Saved data entries
◇ ◇ ◇

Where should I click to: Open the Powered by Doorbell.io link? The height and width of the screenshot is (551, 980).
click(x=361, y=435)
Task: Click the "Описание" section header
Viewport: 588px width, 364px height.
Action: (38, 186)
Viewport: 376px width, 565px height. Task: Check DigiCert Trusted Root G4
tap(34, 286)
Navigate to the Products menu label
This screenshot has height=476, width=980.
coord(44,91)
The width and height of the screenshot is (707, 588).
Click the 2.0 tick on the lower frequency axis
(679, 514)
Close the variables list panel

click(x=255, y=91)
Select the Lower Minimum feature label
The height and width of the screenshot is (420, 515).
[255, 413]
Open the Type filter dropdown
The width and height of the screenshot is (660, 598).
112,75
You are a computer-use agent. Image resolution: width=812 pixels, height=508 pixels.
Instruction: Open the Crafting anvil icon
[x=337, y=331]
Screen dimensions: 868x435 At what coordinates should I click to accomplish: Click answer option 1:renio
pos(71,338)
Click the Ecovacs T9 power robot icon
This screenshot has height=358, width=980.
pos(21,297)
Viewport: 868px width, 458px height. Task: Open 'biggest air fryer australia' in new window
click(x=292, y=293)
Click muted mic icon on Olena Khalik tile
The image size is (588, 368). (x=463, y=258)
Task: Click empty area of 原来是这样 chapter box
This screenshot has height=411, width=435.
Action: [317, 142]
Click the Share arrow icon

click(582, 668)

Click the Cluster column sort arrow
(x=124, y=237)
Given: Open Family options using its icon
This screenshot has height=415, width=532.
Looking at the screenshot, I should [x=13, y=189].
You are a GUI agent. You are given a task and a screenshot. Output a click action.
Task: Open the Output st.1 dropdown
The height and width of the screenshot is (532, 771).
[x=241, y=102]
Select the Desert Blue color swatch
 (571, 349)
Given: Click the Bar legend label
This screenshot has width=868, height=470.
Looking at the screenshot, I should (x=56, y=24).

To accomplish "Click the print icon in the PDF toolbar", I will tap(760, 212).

◇ ◇ ◇

• Work instructions: What is needed is an exact copy of the line containing "Close the variables list panel" and each line after it, through the final line of the entries above.

• Response for this exercise:
Close the variables list panel

click(x=255, y=91)
Select the Lower Minimum feature label
The height and width of the screenshot is (420, 515).
[255, 413]
Open the Type filter dropdown
The width and height of the screenshot is (660, 598).
112,75
You are a computer-use agent. Image resolution: width=812 pixels, height=508 pixels.
Instruction: Open the Crafting anvil icon
[x=337, y=331]
Screen dimensions: 868x435 At what coordinates should I click to accomplish: Click answer option 1:renio
pos(71,338)
Click the Ecovacs T9 power robot icon
This screenshot has height=358, width=980.
pos(21,297)
Viewport: 868px width, 458px height. Task: Open 'biggest air fryer australia' in new window
click(x=292, y=293)
Click muted mic icon on Olena Khalik tile
The image size is (588, 368). (x=463, y=258)
Task: Click empty area of 原来是这样 chapter box
This screenshot has height=411, width=435.
Action: [317, 142]
Click the Share arrow icon

click(582, 668)

Click the Cluster column sort arrow
(x=124, y=237)
Given: Open Family options using its icon
This screenshot has height=415, width=532.
Looking at the screenshot, I should [x=13, y=189].
You are a GUI agent. You are given a task and a screenshot. Output a click action.
Task: Open the Output st.1 dropdown
The height and width of the screenshot is (532, 771).
[x=241, y=102]
Select the Desert Blue color swatch
 (571, 349)
Given: Click the Bar legend label
This screenshot has width=868, height=470.
Looking at the screenshot, I should (x=56, y=24).

To accomplish "Click the print icon in the PDF toolbar", I will tap(760, 212).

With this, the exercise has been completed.